== Records to process
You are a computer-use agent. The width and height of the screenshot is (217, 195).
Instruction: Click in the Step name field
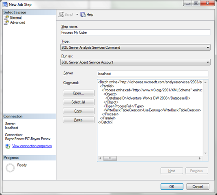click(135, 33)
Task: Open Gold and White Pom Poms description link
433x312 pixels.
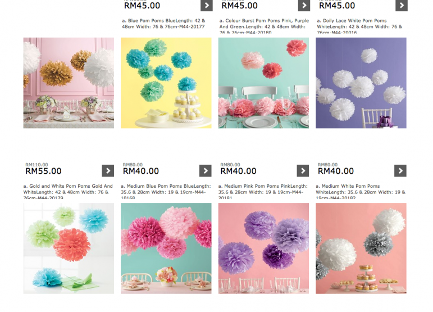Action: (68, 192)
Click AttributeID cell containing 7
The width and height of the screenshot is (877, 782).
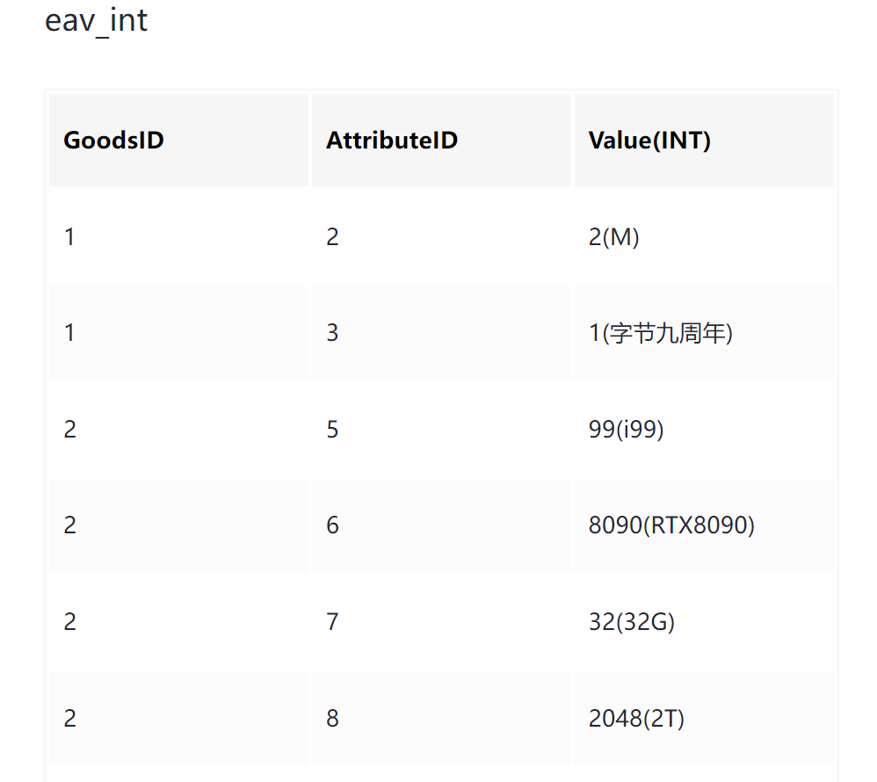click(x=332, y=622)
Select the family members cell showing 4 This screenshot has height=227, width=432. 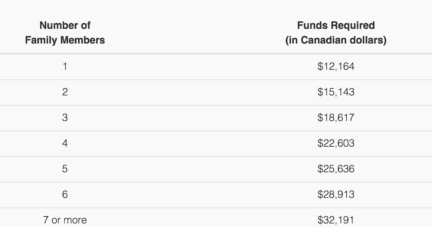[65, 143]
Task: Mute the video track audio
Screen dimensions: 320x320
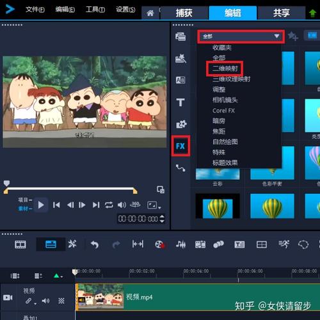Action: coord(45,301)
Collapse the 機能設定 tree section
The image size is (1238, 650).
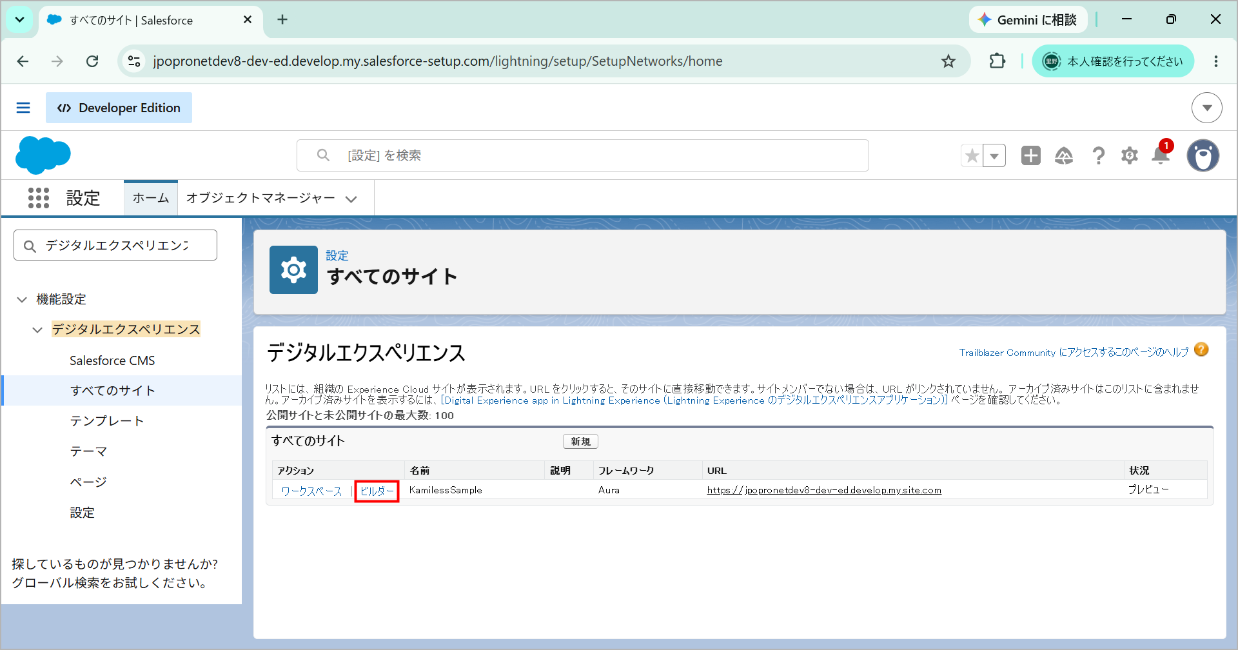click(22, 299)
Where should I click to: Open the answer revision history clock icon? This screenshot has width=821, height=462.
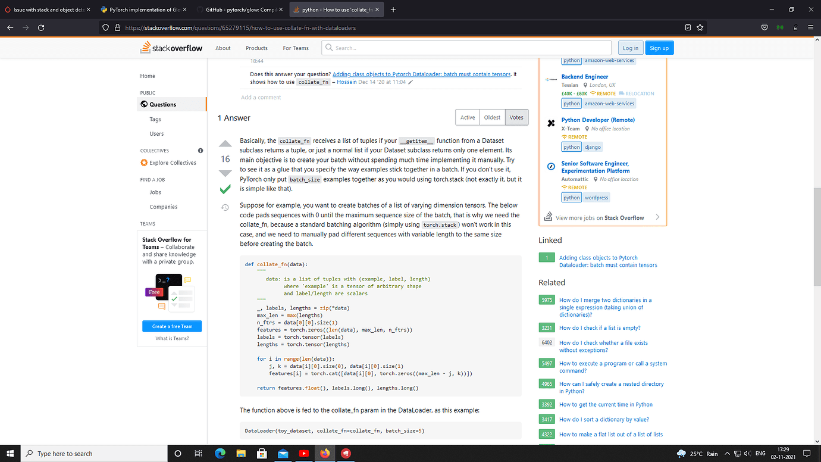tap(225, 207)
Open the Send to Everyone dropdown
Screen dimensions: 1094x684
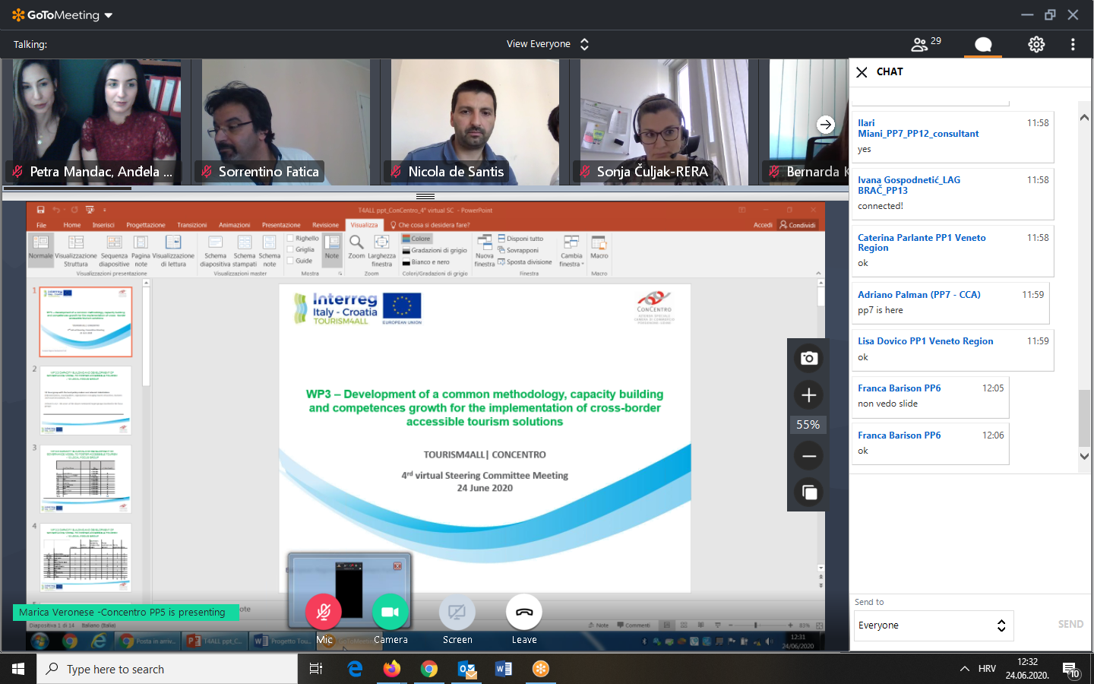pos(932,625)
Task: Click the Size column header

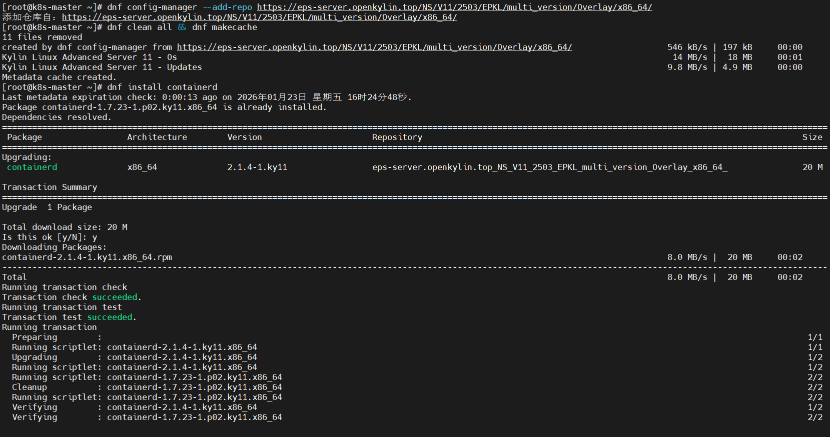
====
== Records to process
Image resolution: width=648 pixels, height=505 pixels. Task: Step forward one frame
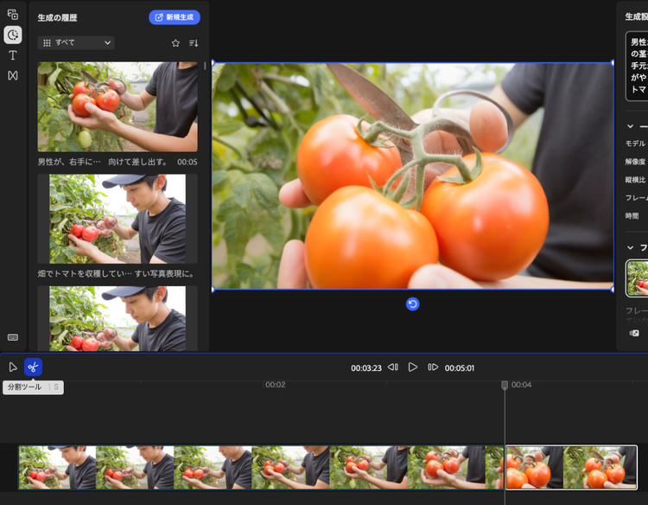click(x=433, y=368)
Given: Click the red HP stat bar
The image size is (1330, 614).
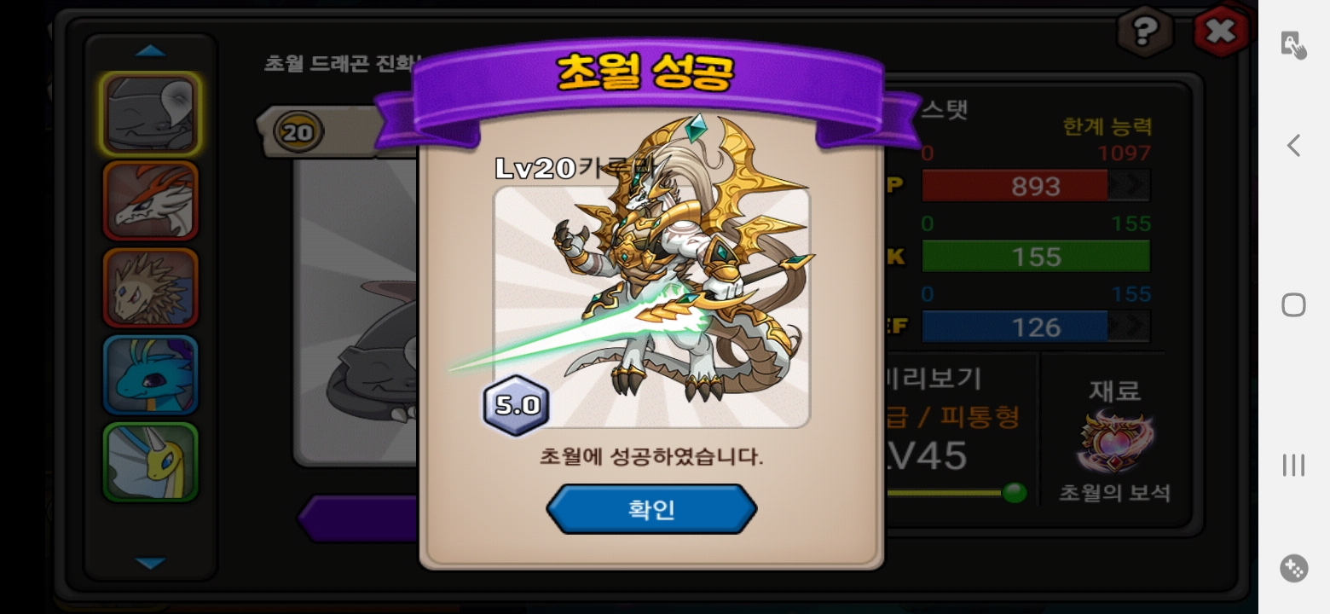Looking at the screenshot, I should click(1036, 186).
====
Although pictures appear among the entries, please set down only the lines from the one with "Open the Send to Everyone dropdown" up to and including the one with "Task: Click the Size column header", word for word.

Open the Send to Everyone dropdown
Screen dimensions: 1094x684
pos(932,625)
Task: Click the Size column header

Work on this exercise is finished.